Denn gerade muss er diesen besagten Koffer auf sein Bett hieven, was komische Geräusche von sich gibt, als das Monstrum auf ihm liegt und Daniel steht davor und will den Koffer am liebsten gleich wieder herunter schmeißen.

Er will das nicht. Er will in kein Freizeitlager. Nicht in seinen Sommerferien, nicht für drei Wochen und erst recht nicht in einen scheiß Wald!

Doch alle anderen wollen. Nur Daniel eben nicht.

Alle anderen mögen Sport, Daniel nicht.

Alle anderen werfen mit Kraftausdrücken um sich, Daniel nicht.

Und auch das findet Daniel scheiße. Aber so richtig.

Was ist an dem Hamburger Vorort so falsch, dass er nicht hier bleiben kann? Was ist denn so falsch daran, dass Daniel eben nicht mit diesen groben Arschlöchern zu recht kommt, die ihn schon in der Schule genug hin und her schubsen? Er kann nicht mit Gewissheit sagen, dass er die Jungs im Lager kennen wird, aber die sind in Daniels Augen eh alle gleich.

Alles ist gleich heutzutage und alles ist gleich scheiße. Man kann sich nicht mehr auf die Straße trauen ohne das von einem etwas erwartet wird. Man kann nur in der Masse untertauchen und versuchen nicht aufzufallen, aber selbst das will Daniel einfach nicht.

Und er weiß, dass das Lager genau dafür da ist: Eine starke Gemeinschaft zu formen... Was aber, wenn er das nicht will? Wenn er lieber mit seinen Eltern ans Meer fährt? Was, wenn er lieber mit Leuten Eis essen geht und zwar mit Leuten, die er mag?

Daniel versteht seine Eltern nicht. Und erst recht versteht er sie nicht, wenn sie sagen, dass er dazu gehören muss und dass er raus muss, in die große weite Welt.

Die große weite Welt ist ein Wald an der Nordsee, so wie es scheint. Denn da wird Daniel Sommerdorf morgen hinfahren. Mit dem brandneuen Auto seines Vaters, der das alles eigentlich auch nicht mag, weil er so introvertiert ist wie Daniel selbst. Aber man hört ja auf seine Frau und wenn alle das machen, wenn alle ihre Kinder in Freizeitlager schicken und zwar strikt in Geschlechtern und Altersklassen eingeteilt, dann macht das wohl oder übel auch Doktor Sommerdorf.
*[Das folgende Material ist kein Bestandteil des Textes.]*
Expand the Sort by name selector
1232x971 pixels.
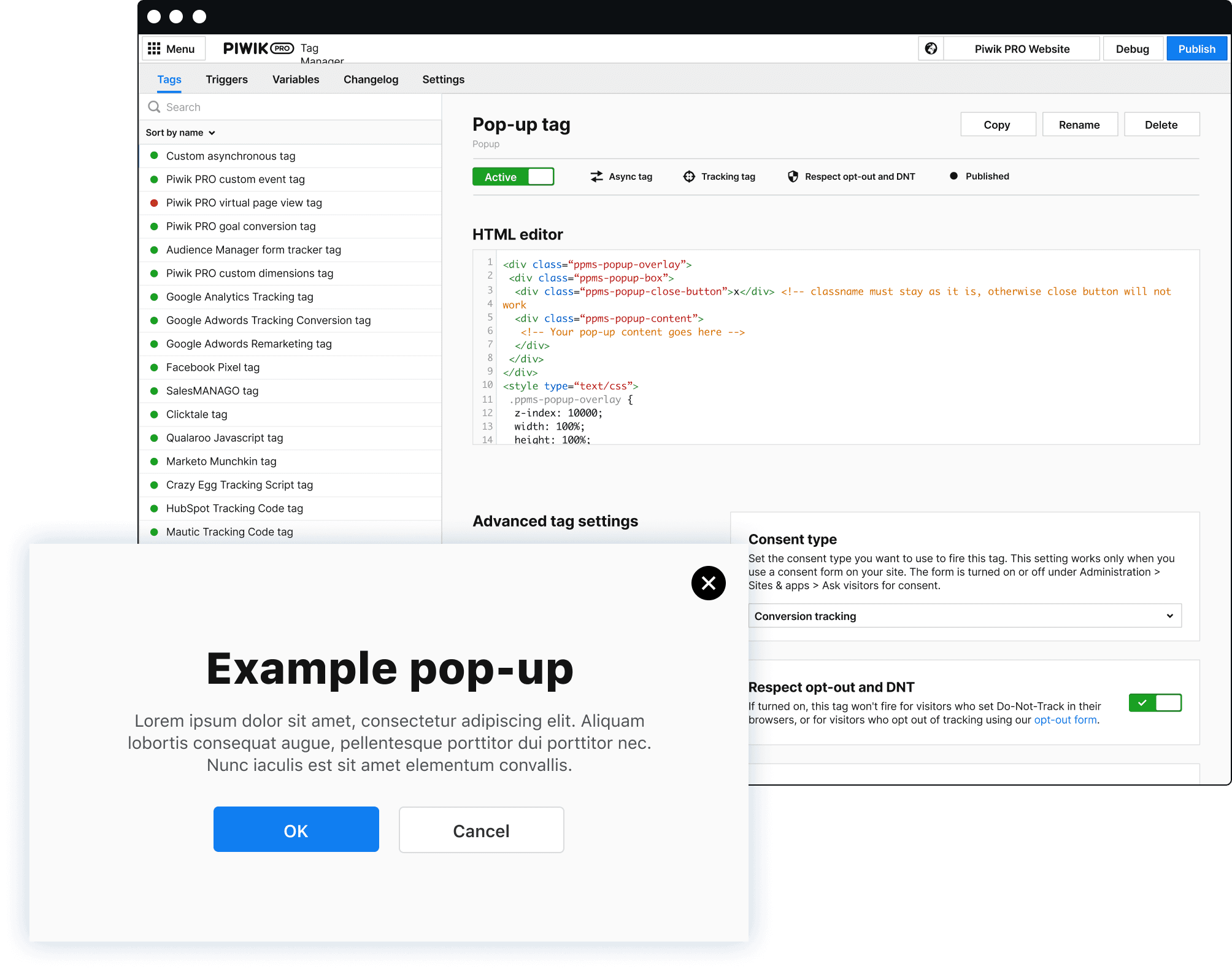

Der Doktor, der gerade mahnend im Türrahmen von Daniels Zimmer steht und seine Brille zurecht rückt.

Sein Sohn flucht immer noch murmelnd über das Gewicht des Koffers.

„Willst du da auch was rein packen oder denkst du, dass fliegt da magischer Weise rein?", murmelt der Doktor.

Daniel zuckt zusammen, da er nicht wusste, dass sein Vater ihm zugehört und zugeschaut hat.

„Hab dich nicht gesehen."

„Packst du dann mal? Morgen ist die Abreise und es ist schon abends. Und ich weiß, dass du nicht packen kannst und ewig dafür brauchst, also mach schnell." Und dann gesellt sich Doktor Sommerdorf zu seiner Ehefrau ins Wohnzimmer, welche gerade in einem Fachbuch liest. Gestern hatte sie einen Patienten bekommen, dessen Krankheit unidentifiziert scheint und sie will noch einmal in ihrer Fachliteratur nachlesen, ob sie vielleicht Anzeichen übersehen hat.

„Packt er?" Sie schaut nicht auf. Blättert nur eine Seite weiter und rümpft die Nase.

„Ja, nein. Daniel ist gerade dabei den Koffer zu beschimpfen. Ich hoffe aber, dass er gleich packt."

„Besser wäre es." Seine Frau ist vertieft, denkt sich der Doktor und zieht sich in die Küche zurück, wo er sich an den Tisch setzt und das Hamburger Abendblatt zur Hand nimmt.

Er schüttelt den Kopf. „Das ist alles nicht zu fassen", murmelt er und greift sich an die Schläfen. Er massiert sie leicht und schüttelt weiter seinen Kopf.

Da schickt er seinen Sohn hin? In so ein Lager? Was ist, wenn es schlimmer wird? Wenn ihn wieder alle hänseln? Daniel ist ein kluger Bursche und das gefällt dummen Jungs nun mal nicht und deswegen kassiert sein Junge öfters Schläge als der Rüpel, der neben ihnen in der Straße wohnt.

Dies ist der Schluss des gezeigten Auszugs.